═══ Input data

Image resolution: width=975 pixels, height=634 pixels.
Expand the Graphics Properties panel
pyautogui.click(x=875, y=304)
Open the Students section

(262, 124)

══════

**Task details:**
Every record above must be printed again exactly.

**Answer:**
Image resolution: width=975 pixels, height=634 pixels.
Expand the Graphics Properties panel
pyautogui.click(x=875, y=304)
Open the Students section

(262, 124)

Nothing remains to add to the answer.